→ Selected excerpt
Privacy Breaches in Hospitals Demonstrate Need for Better Training
Several recent health information privacy breaches – including one involving 500 patient files at Lakeridge Health in Oshawa – demonstrate that better training of frontline staff is needed, says Toronto health lawyer Elyse Sunshine.
“These investigations into breaches are time-consuming and cost money, so it’s better to do it at the front end and train people, so as to avoid having to spend money at the back end to clean up the problems,” she tells the Toronto Star.
She was quoted in a newspaper article that outlines a series of such breaches, the most recent of which involves 14 staff members who inappropriately accessed 578 patients' files in the mental health program at Oshawa's Lakeridge Health, which included mental health patients and staffers' own family members. The hospital said the breaches occurred over a period of a decade, says The Star.
Lakeridge's administration said the hospital’s electronic audit system detected an inappropriate access to one patient’s file in June and that prompted a wider review which revealed the numerous breaches dating back to 2004. To conduct the in-depth investigation, the hospital collaborated with the provincial Information and Privacy Commissioner, reports the newspaper.
It ended last month and patients were notified of the breach by mail on Nov. 24, says the article.
The hospital has indicated the 14 employees were disciplined, but hasn't revealed their specific positions; a hospital official also says the employees had apparently accessed the files out of curiosity or concern for particular patients, says the newspaper.

→ Provided data
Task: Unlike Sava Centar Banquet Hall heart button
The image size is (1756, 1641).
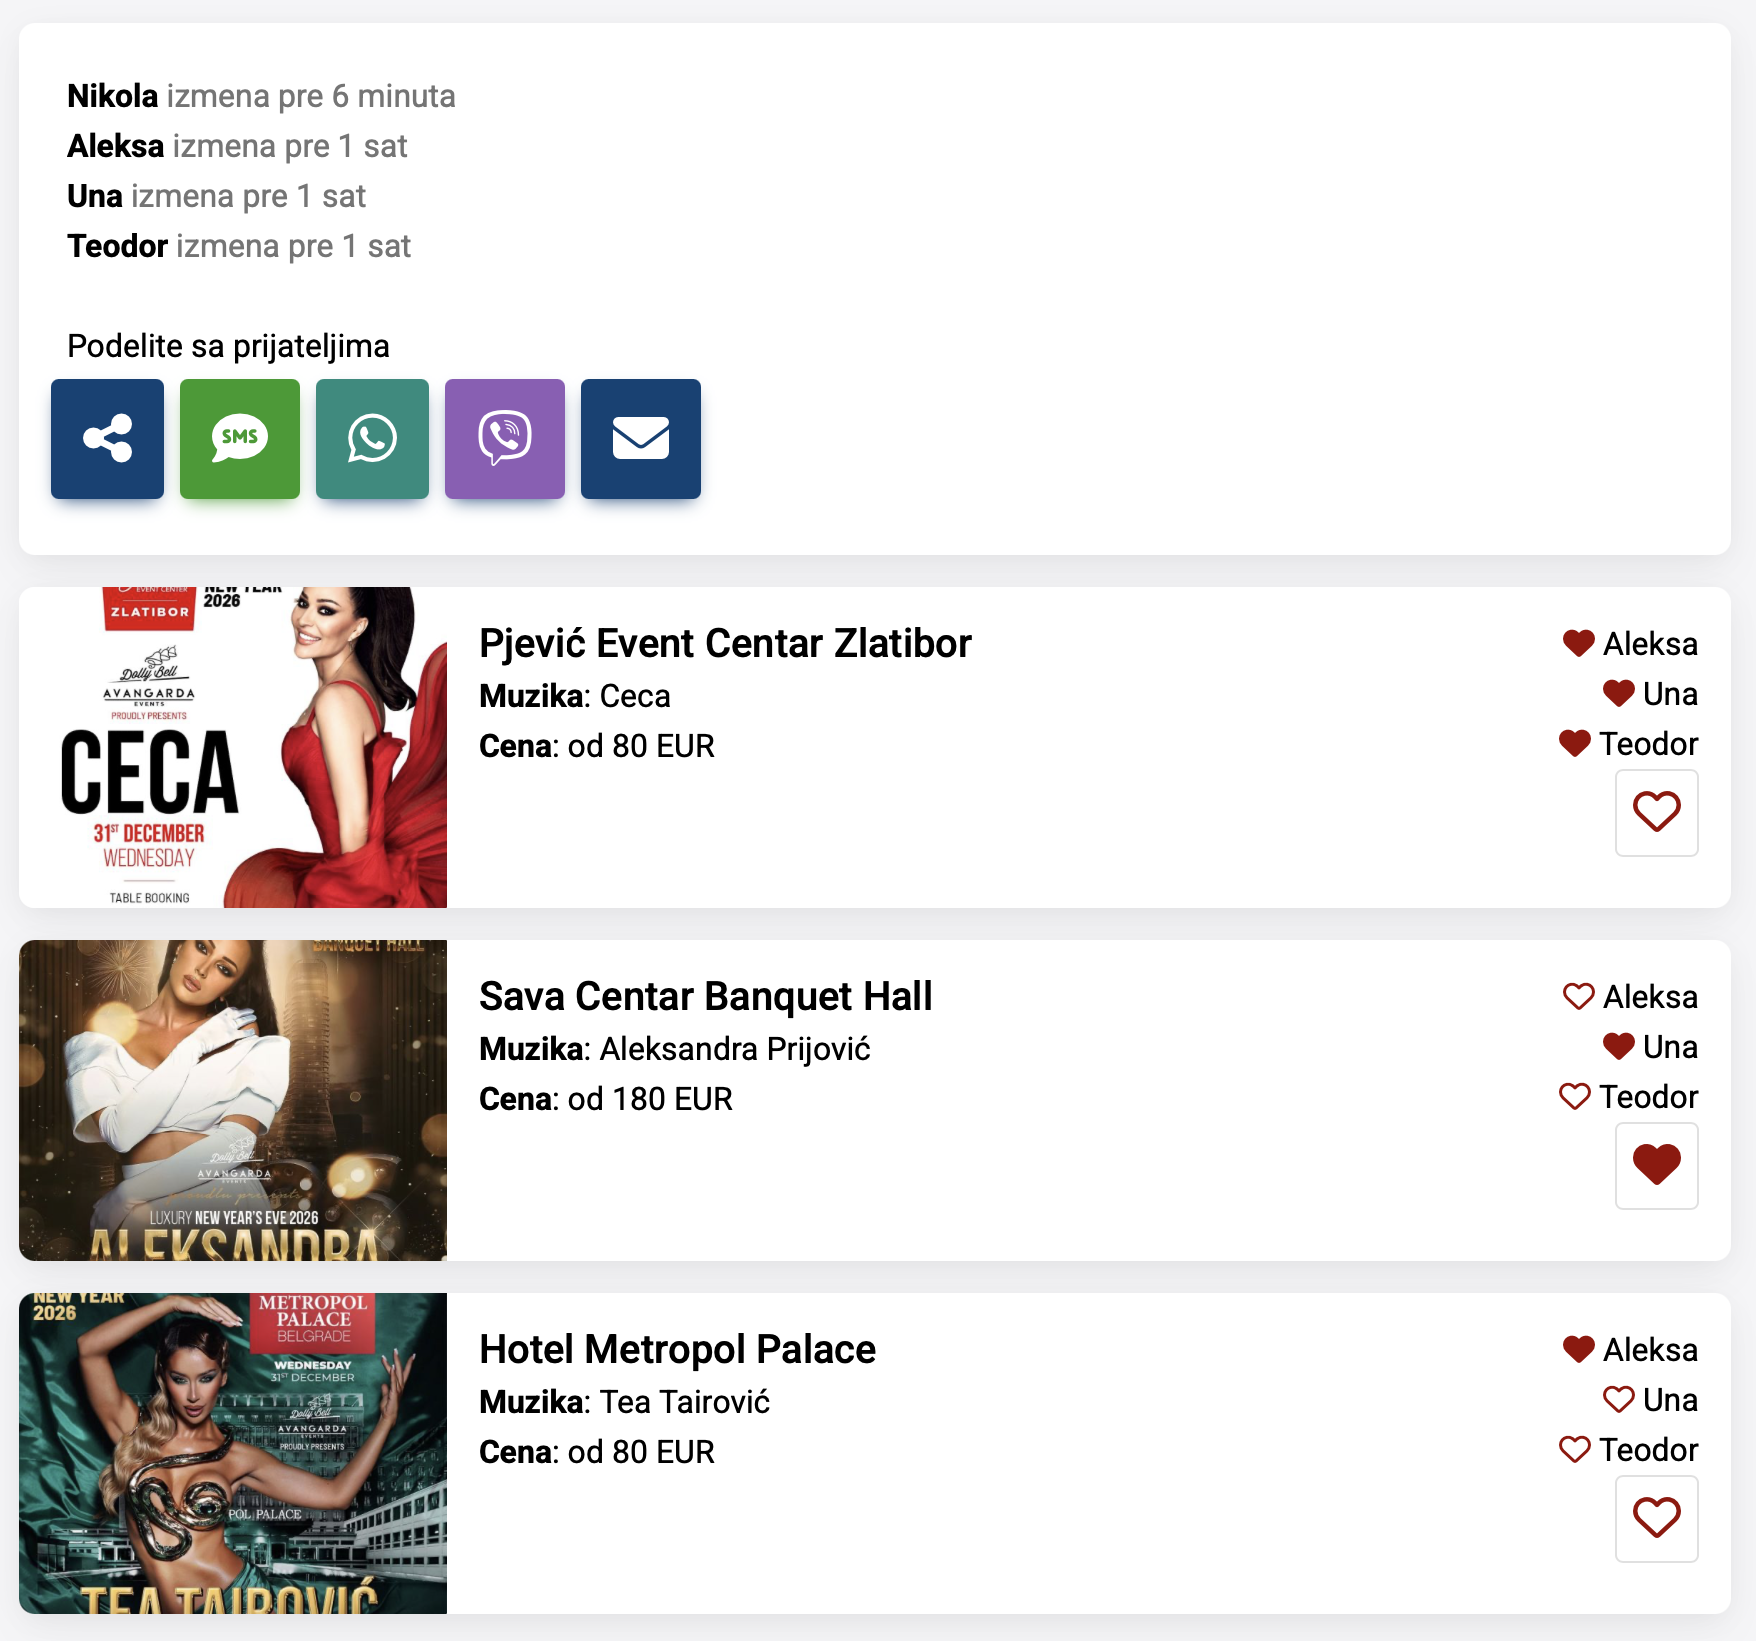Action: (1656, 1165)
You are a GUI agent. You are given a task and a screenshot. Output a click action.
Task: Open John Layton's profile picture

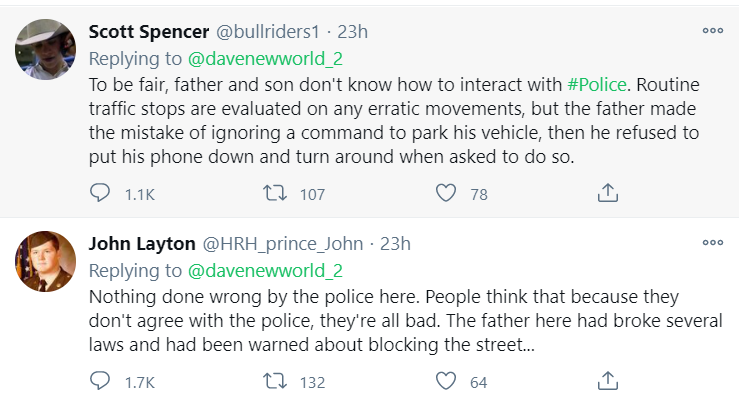coord(46,262)
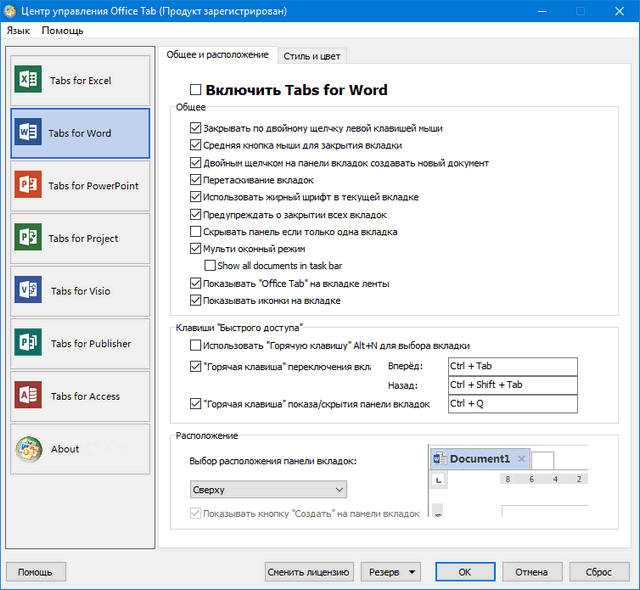Check Show all documents in task bar

[210, 266]
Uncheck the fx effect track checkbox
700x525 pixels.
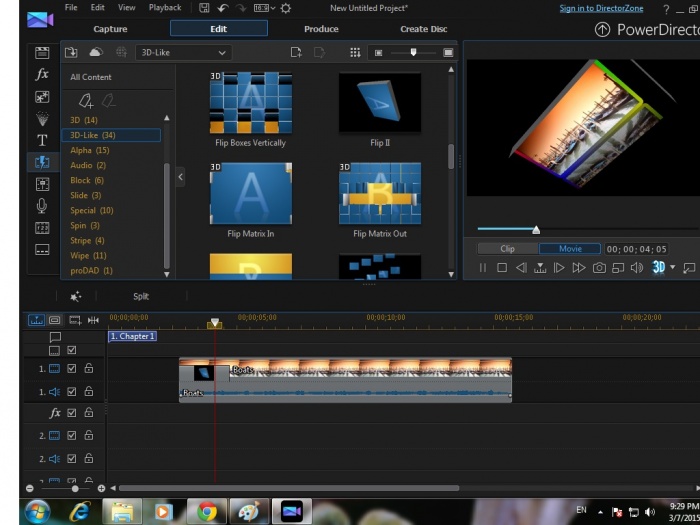pos(72,413)
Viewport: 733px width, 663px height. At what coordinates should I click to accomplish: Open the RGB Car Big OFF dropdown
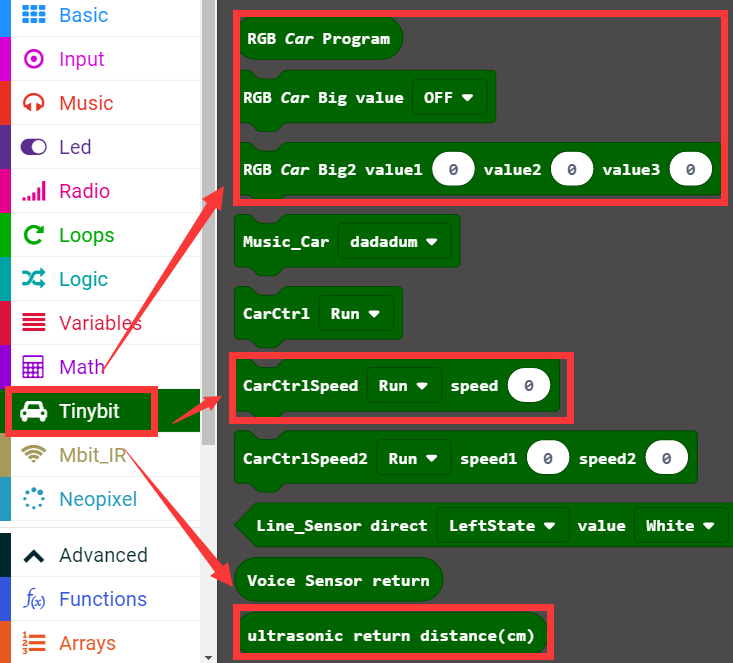point(448,98)
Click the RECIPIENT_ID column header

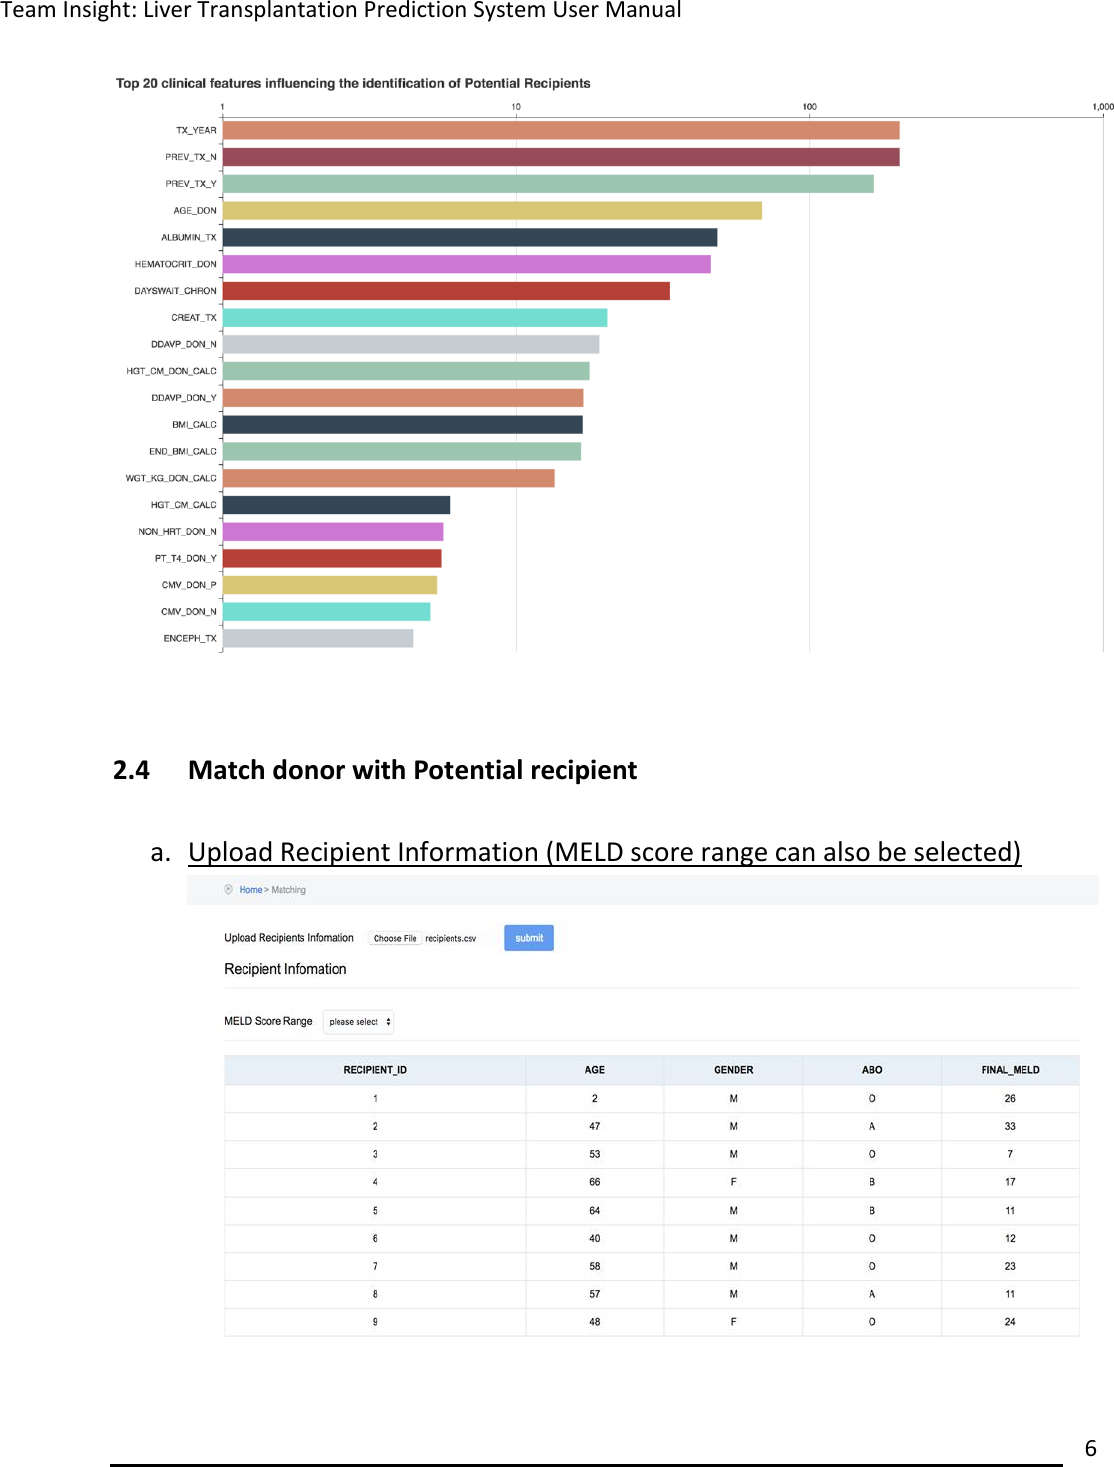(x=375, y=1070)
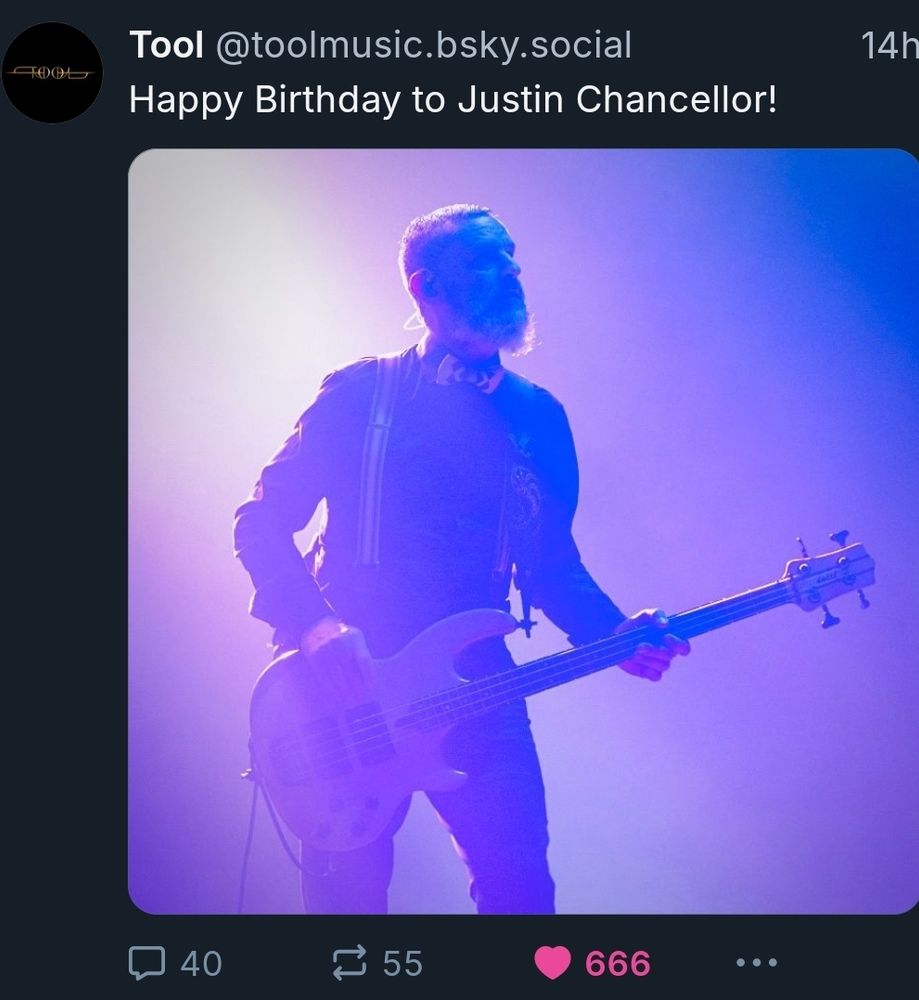The height and width of the screenshot is (1000, 919).
Task: Open the three-dot more options menu
Action: pyautogui.click(x=756, y=962)
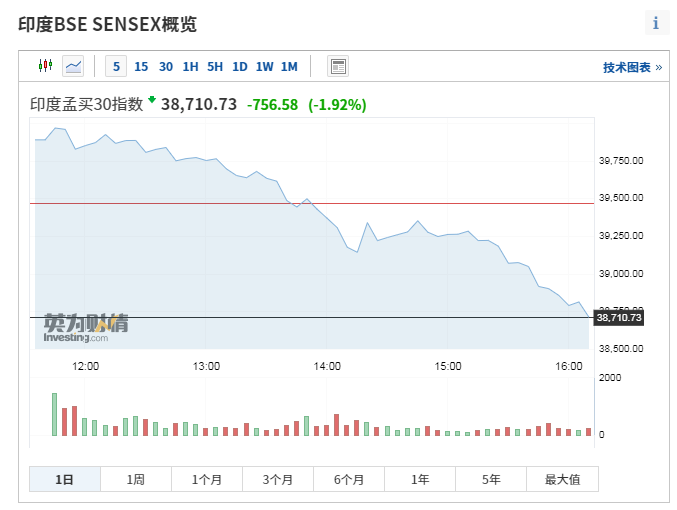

→ Requirement 1
Using the article on hospital privacy breaches, decide whether each statement agrees with it: (a) The Lakeridge breaches first came to light through the hospital's electronic audit system. (b) The hospital disclosed the specific positions of the 14 employees. (c) Patients were told of the breach by mail. For each, answer yes or no and quote the deciding words.
→ Requirement 2
Pick up the article on hospital privacy breaches after its last sentence and carry it forward.
The rows have no part in this.

→ Task answer 1
(a) Yes: "the hospital’s electronic audit system detected an inappropriate access to one patient’s file in June"
(b) No: "hasn't revealed their specific positions"
(c) Yes: "patients were notified of the breach by mail on Nov. 24"

→ Task answer 2
"Acting Commissioner Brian Beamish said that his office opened a file last August after being contacted by Lakeridge, saying 'Lakeridge Health did take steps to advise us of the measures it had or would be taking to minimize or reduce the risk of a similar incident in future, and in these circumstances we were satisfied with their actions,'" says The Star.
In recent months, there have been similar breaches reported at Toronto-area hospitals. In November, former clerk Shaida Bandali was charged by the Ontario Securities Commission with selling securities without a licence for allegedly providing medical records of new mothers at Rouge Valley Centenary Hospital in Scarborough to financial companies, such as those selling Registered Education Savings Plans, says the newspaper.
As well, The Ontario Court of Appeal is set to hear arguments on whether patients can sue hospitals for invasion of privacy; a Dec. 15 hearing stems from a class-action lawsuit launched by patients whose files were wrongfully accessed in 2011 and 2012 at Peterborough Regional Health Centre, says The Star.